:: Kutipan Halaman

Lihat ke Halaman Asli

Analisis Kritis Terhadap Penerapan SP di Sekolah

Diperbarui: 27 Januari 2017   21:20

Kompasiana adalah platform blog. Konten ini menjadi tanggung jawab bloger dan tidak mewakili pandangan redaksi Kompas.

Humaniora. Sumber ilustrasi: PEXELS/San Fermin Pamplona

Bagi kebanyakan guru bimbingan dan konseling SP (baca ; Surat Pernyataan atau perjanjian siswa)  merupakan jalan pintas untuk menyelesaikan kasus-kasus berbentuk prilaku atau kebiasaan, mis ; masalah membolos, biang onar atau gaduh di kelas, merokok, perkelahian atau agresivitas, pemalakan, mabuk-mabukan, sampai dengan pelecehan seksual.

Penerapan SP selalu diiringi dengan pemberian poin pelanggaran, dengan harapan setelah anak mendapatkan SP dan poin maka ia akan berubah dan berusaha memperbaiki perilakunya dikemudian hari. sebetulnya kedudukan SP sendiri merupakan tindak lanjut dari kegiatan konseling yang telah dilakukan oleh si guru BK, dengan kata lain tanpa adanya penyadaran yang memberikan makna perubahan kepada si anak SP tidak akan berarti apa-apa, demikian juga konseling, konseling yang hanya merupakan pembicaraan basa-basi saja jelas-jelas tidak akan memberikan manfaat langsung kepada anak, apa lagi untuk menyelesaikan masalah prilaku?

::::
:: Bahan Sumber

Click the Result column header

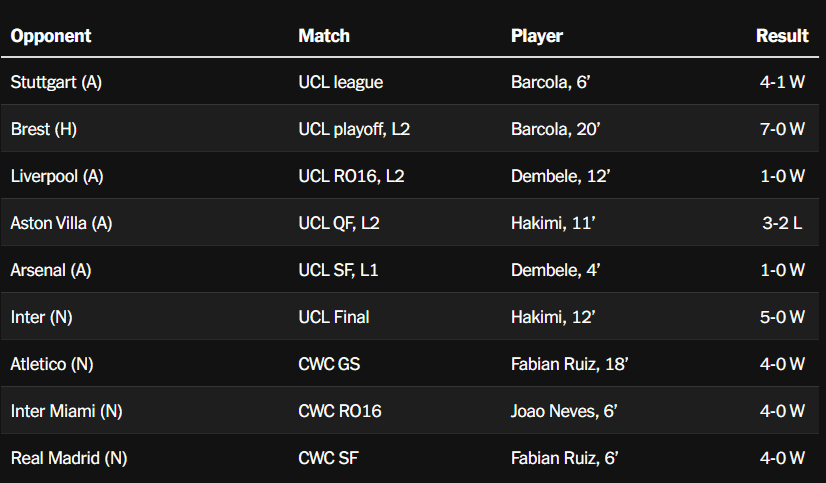782,36
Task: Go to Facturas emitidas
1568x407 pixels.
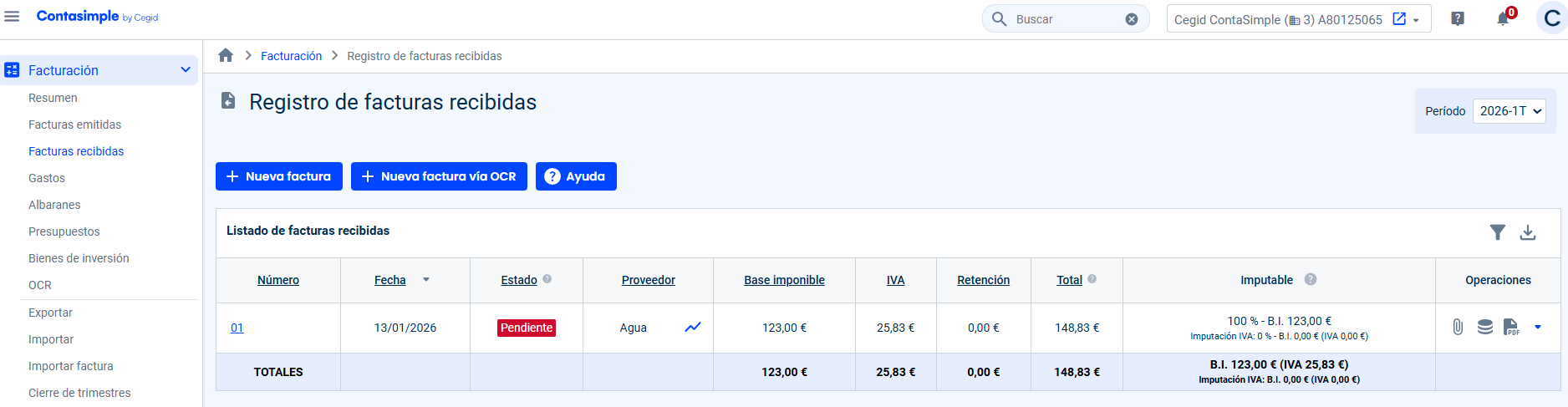Action: point(74,125)
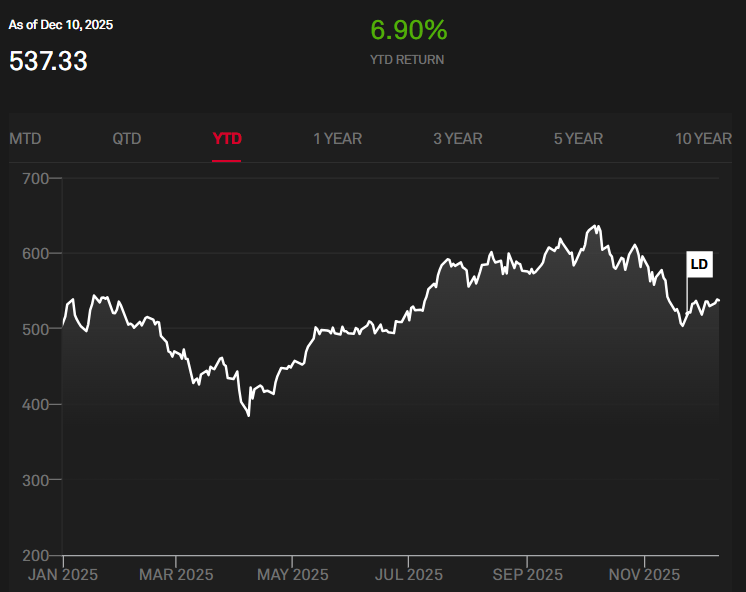The image size is (746, 592).
Task: Click the chart's lowest point in April
Action: (x=248, y=415)
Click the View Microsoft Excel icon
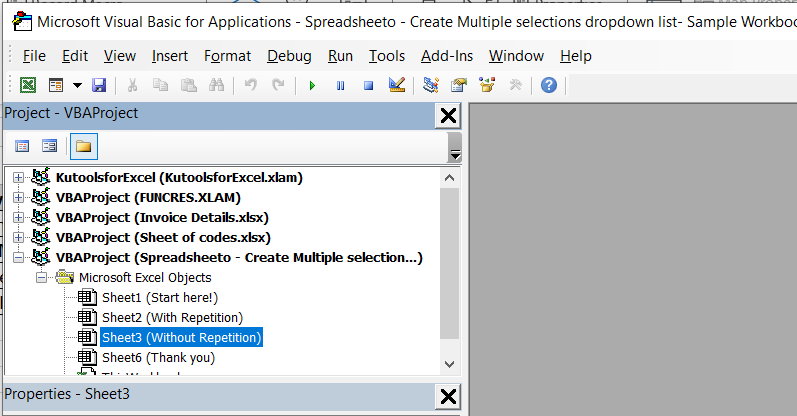 [28, 86]
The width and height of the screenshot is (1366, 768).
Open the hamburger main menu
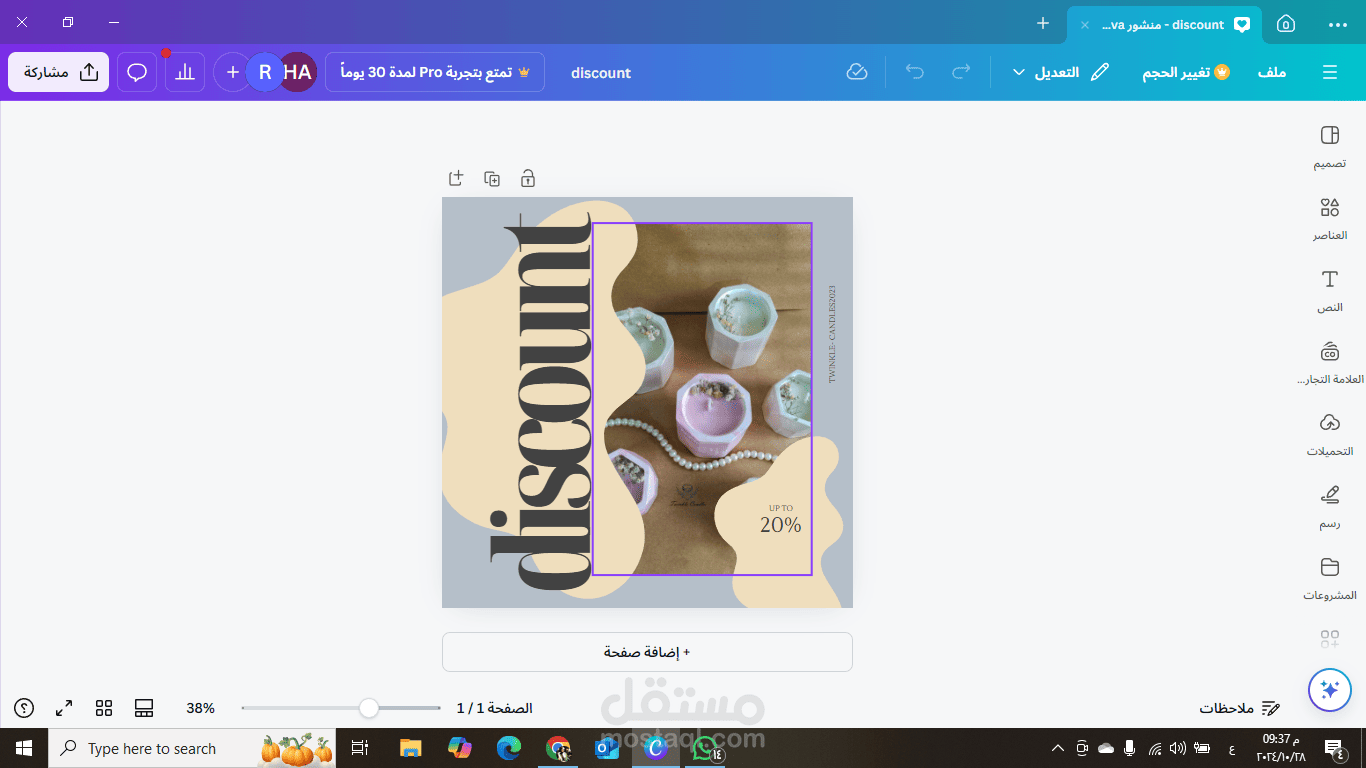(x=1330, y=72)
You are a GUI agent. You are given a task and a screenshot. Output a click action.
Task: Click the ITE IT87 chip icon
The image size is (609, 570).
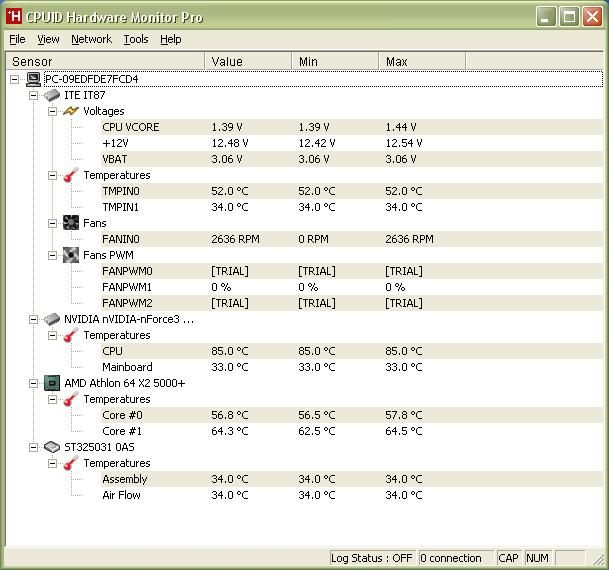(52, 95)
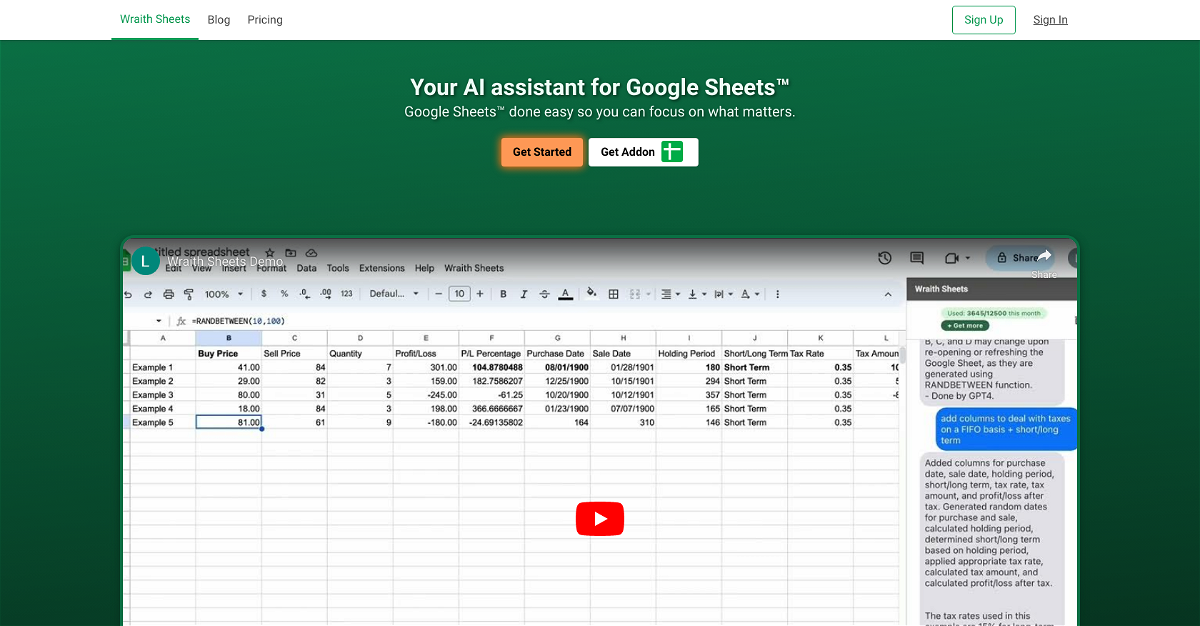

::::

Tugas yang Dikerjakan =
**1.** Ringkaslah kutipan halaman tentang penerapan SP di sekolah dalam dua kalimat.
**2.** Jawab tiga pertanyaan berikut berdasarkan kutipan halaman:
(a) Apa kepanjangan SP?
(b) Apa yang selalu mengiringi penerapan SP?
(c) SP merupakan tindak lanjut dari kegiatan apa?
**3.** Tolong lanjutkan kutipan halaman tentang penerapan SP di sekolah, mulai setelah kalimat terakhirnya.

Kumpulan Jawaban =
**1.** Bagi kebanyakan guru bimbingan dan konseling, SP (surat pernyataan atau perjanjian siswa) menjadi jalan pintas untuk menyelesaikan kasus perilaku seperti membolos, merokok, perkelahian, hingga pelecehan seksual. Penerapannya selalu disertai poin pelanggaran dengan harapan anak memperbaiki perilakunya, padahal SP merupakan tindak lanjut dari konseling sehingga tanpa penyadaran yang bermakna bagi anak SP tidak akan berarti apa-apa.

**2.**
(a) Surat Pernyataan atau perjanjian siswa.
(b) Pemberian poin pelanggaran.
(c) Kegiatan konseling yang telah dilakukan oleh guru BK.

**3.**
Hal lain yang tidak kalah penting dalam memberikan treatment prilaku adalah kecermatan guru BK itu sendiri dalam menggali profil individual seorang anak, bisa saja prilaku tidak terpuji anak didapatkan dari lingkungan tempat dimana ia bergaul, atau sikap tidak terpuji itu bisa jadi merupakan dampak dari lengahnya kontrol orang tua terhadap anak, menurut pengalaman yang saya temui untuk masyarakat perkotaan yang latar belakang kehidupan orang tua dua-duanya bekerja bisa memberikan dampak terhadap lengahnya pengawasan orang tua terhadap anak, orang tua yang seharusnya bisa menjadi agen kendali terhadap prilaku anak perannya bergeser menjadi orang tua karier. Berbeda dengan masyarakat barat, walaupun para orang tua bekerja, mereka tetap bertanggungjawab penuh terhadap pendidikan seorang anak, bukan hanya pemenuhan kebutuhan yang bersifat materil, tetapi pemenuhan kebutuhan yang bersifat non materil juga, itulah mengapa pola pikir masyarakat disana lebih maju daripada sebagian masyarakat kita.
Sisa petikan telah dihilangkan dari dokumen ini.